The Company incurred transaction costs of $11.0 million, in addition to a 3% original discount, which have been capitalized and offset against the carrying amount of the Term Loan within long-term debt in the consolidated balance sheets and are being amortized using the effective interest rate method.
The obligations under the Term Loan are secured by certain of the Company's tangible assets, guarantees by certain of the Company's subsidiaries, and pledges of shares of certain of the Company's subsidiaries. The liens securing the Term Loan rank behind the liens securing the Credit Facility and are subject to an intercreditor agreement.
The Term Loan can be repaid at any time and has a make-whole premium, that is comprised of the discounted value of lost interest and a 104% premium on the principal if repaid in the first two years. The make-whole premium expires after two years and the loan can be repaid at any time at a 104% premium if repaid between June 2025 and May 2026, and a
101% premium if repaid between June 2026 and May 2027 and 100% thereafter. The prepayment terms constitute an embedded derivative which was separately recognized at its fair value of $1.0 million on initial recognition of the Term Loan and presented as an offset to the Term Loan on the consolidated balance sheets. The embedded derivative is classified as FVTPL. The fair value of the embedded derivative as at December 31, 2024 was an asset of $26.7 million (December 31, 2023 - $5.1 million) (note 21(a)).
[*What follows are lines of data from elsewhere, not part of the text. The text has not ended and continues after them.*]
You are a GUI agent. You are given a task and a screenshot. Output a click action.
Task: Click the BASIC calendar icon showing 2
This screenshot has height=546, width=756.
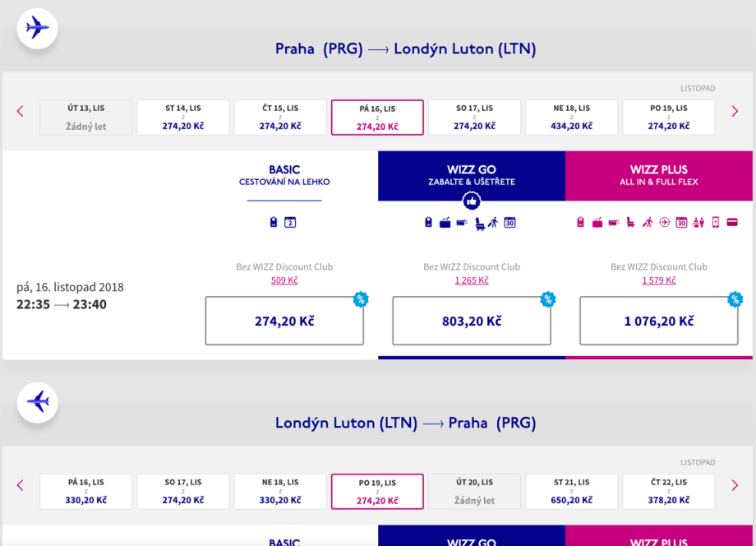tap(290, 222)
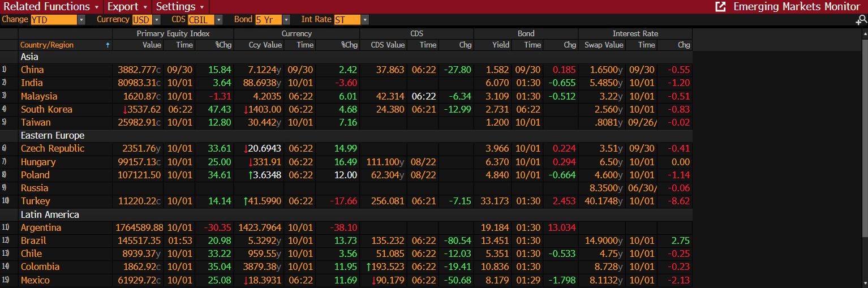Click the Brazil country name

point(33,240)
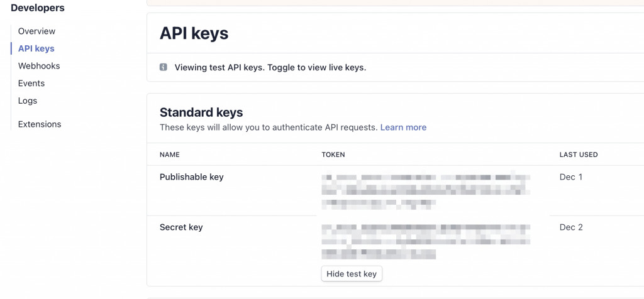The height and width of the screenshot is (299, 644).
Task: Click the blurred Secret key token
Action: (x=425, y=240)
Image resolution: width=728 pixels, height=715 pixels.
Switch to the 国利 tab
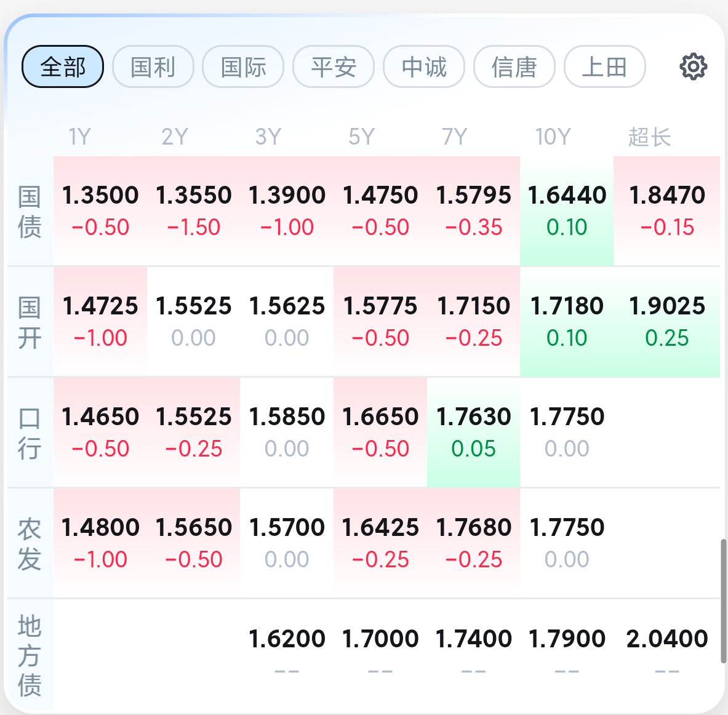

The Term Loan has a minimum liquidity and interest coverage ratio covenant. The Company was in compliance with its Term Loan covenants as at December 31, 2024.
(d)Equipment loans
The Company has equipment loans with a carrying value of $2.1 million as at December 31, 2024 (December 31, 2023 - $7.2 million), secured by certain mobile equipment, with interest rates at 5.30% and which mature in 2026. The equipment loans are carried at amortized cost on the consolidated balance sheets.
(e)Surety bonds
As at December 31, 2024, the Company had CAD$255.7 million (December 31, 2024 - $177.5 million; December 31, 2023 ‐ CAD$201.4 million, $152.5 million) of surety bonds, issued pursuant to arrangements with insurance companies, for guarantee of environmental closure costs obligations related to Doyon, the Westwood mine and the Côté Gold mine. The Company posted letters of credit in the amount of CAD$10.6 million ($7.4 million, December 31, 2023 - CAD$29.8 million, $22.6 million) under the Credit Facility and $10.9 million (December 31, 2023 - $10.9 million) in cash deposits as collateral for surety bonds. The balance of $159.2 million remains uncollateralized.
(f)Performance bonds
As at December 31, 2024, performance bonds of CAD$32.0 million (December 31, 2024 - $22.2 million; December 31, 2023 - CAD$37.3 million, $28.2 million) were outstanding in support of certain obligations related to the construction of the Côté Gold mine.